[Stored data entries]
◇ ◇ ◇ ◇

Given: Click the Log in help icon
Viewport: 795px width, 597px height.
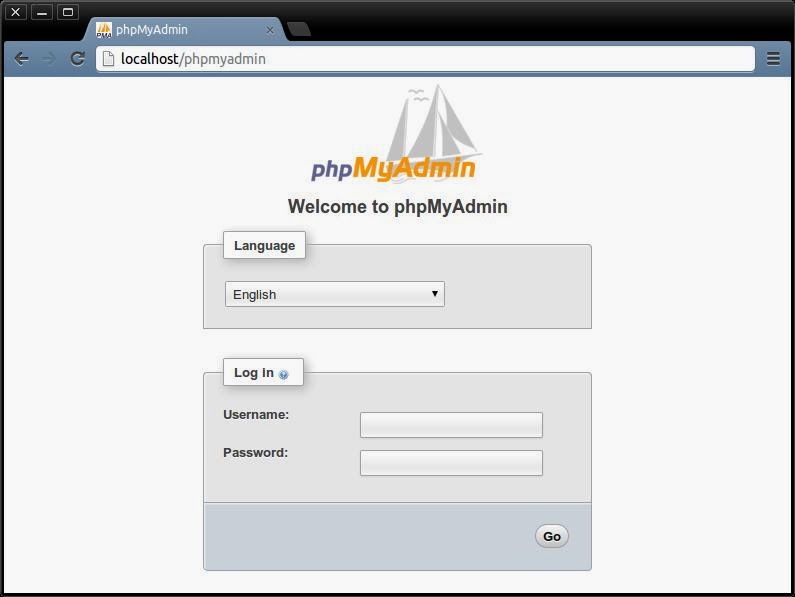Looking at the screenshot, I should pyautogui.click(x=283, y=374).
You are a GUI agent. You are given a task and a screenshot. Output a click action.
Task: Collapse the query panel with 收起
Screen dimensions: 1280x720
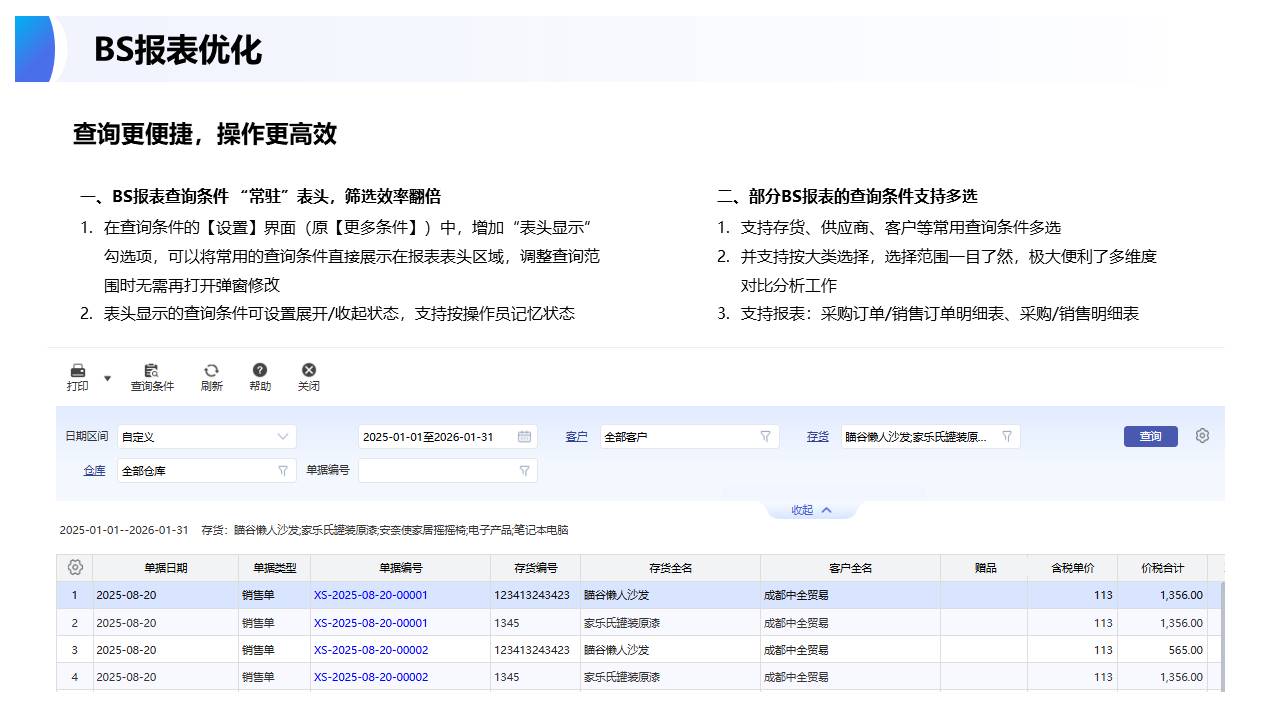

◇ ◇ ◇ ◇

▶ TASK OBJECTIVE:
Pictures should not appear in the copy. Write out exactly the lines above from the first one through the line that contains "Task: Collapse the query panel with 收起".

▶ RESULT OF THE TASK:
Given: Click the Log in help icon
Viewport: 795px width, 597px height.
Looking at the screenshot, I should pyautogui.click(x=283, y=374).
You are a GUI agent. You are given a task and a screenshot. Output a click action.
Task: Collapse the query panel with 收起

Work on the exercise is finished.